Every line below must be reproduced exactly; no pictures are to be included.

▶ **Stored data entries**:

**********

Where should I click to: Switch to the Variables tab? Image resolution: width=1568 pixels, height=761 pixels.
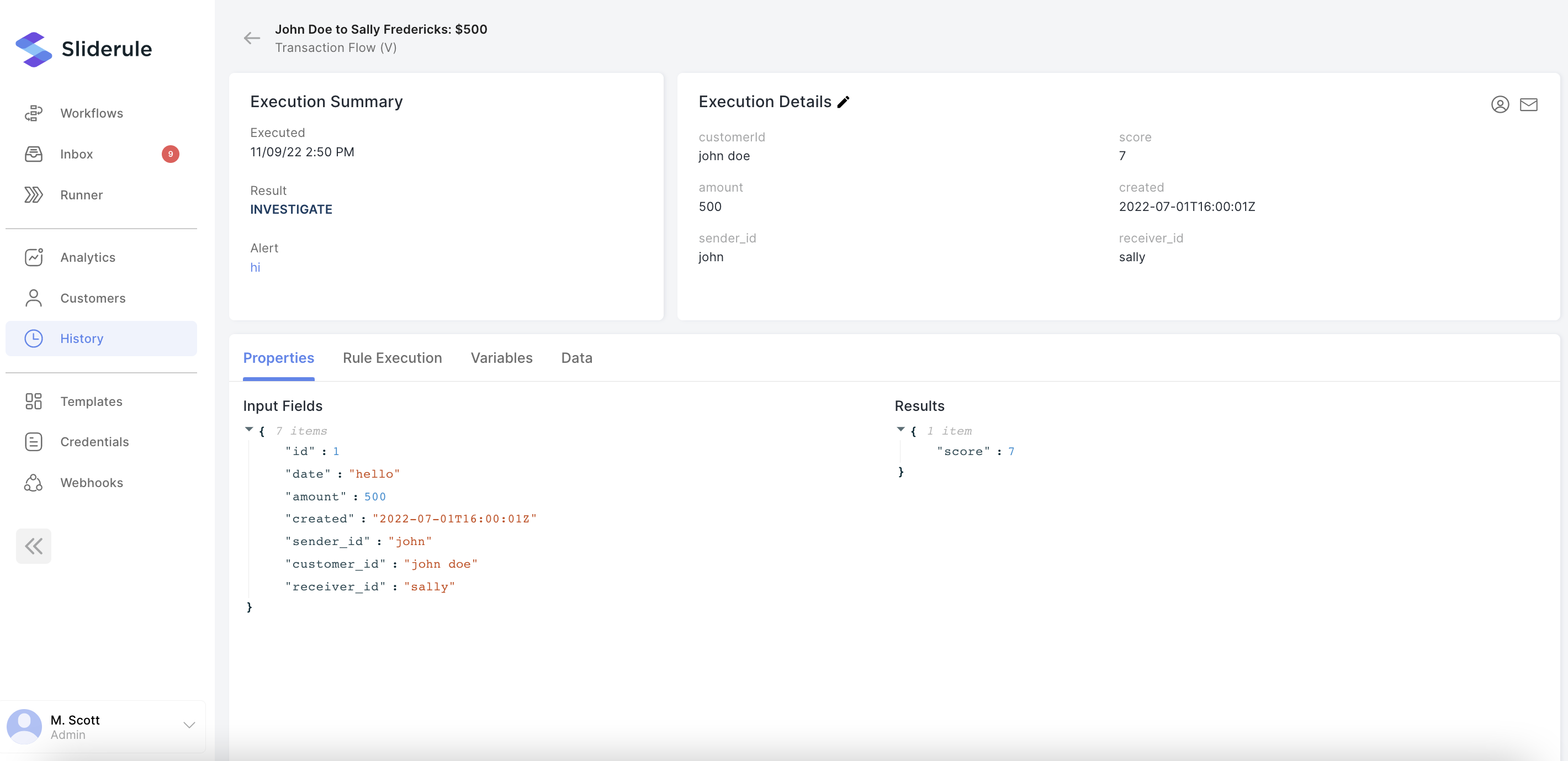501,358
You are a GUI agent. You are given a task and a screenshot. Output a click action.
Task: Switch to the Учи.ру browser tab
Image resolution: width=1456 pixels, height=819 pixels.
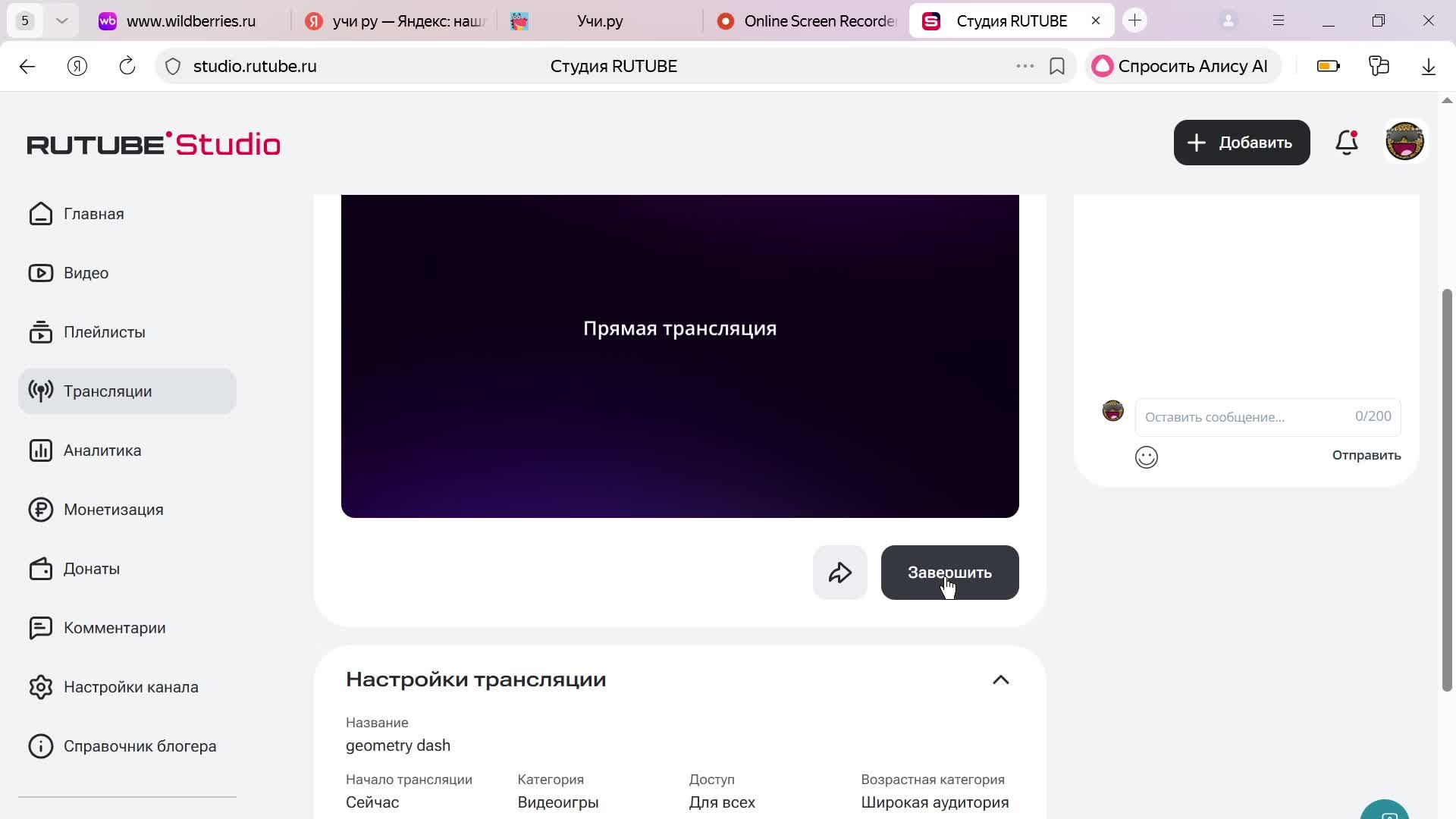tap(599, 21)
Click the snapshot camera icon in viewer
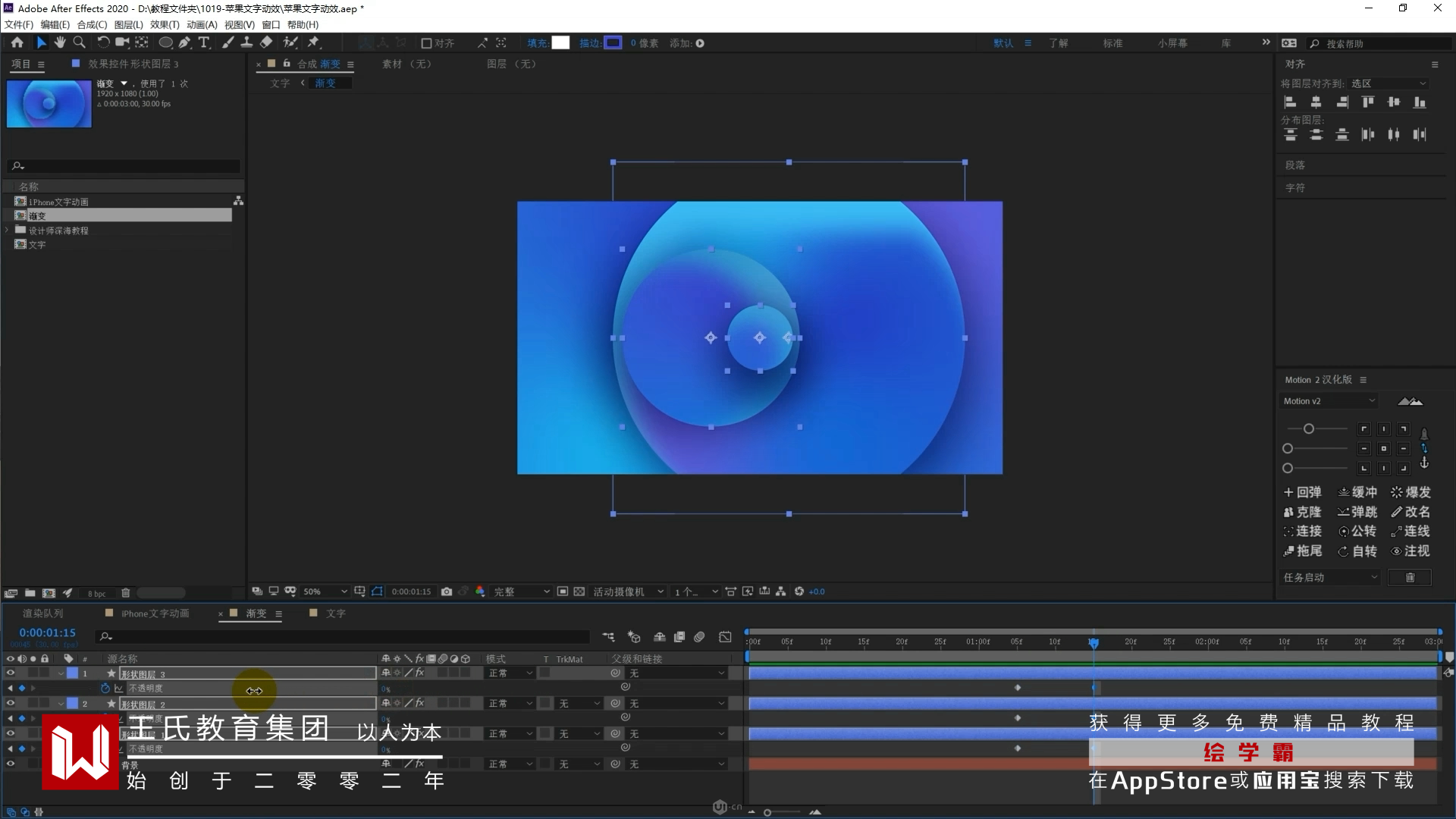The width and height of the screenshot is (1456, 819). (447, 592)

**********

▶ **Answer to the problem**:
Where should I click to: Switch to the Variables tab? Image resolution: width=1568 pixels, height=761 pixels.
501,358
You are a GUI agent. You are given a task and a screenshot. Output a click action.
Task: Switch to the Учи.ру browser tab
Image resolution: width=1456 pixels, height=819 pixels.
tap(599, 21)
Click the snapshot camera icon in viewer
The width and height of the screenshot is (1456, 819). (447, 592)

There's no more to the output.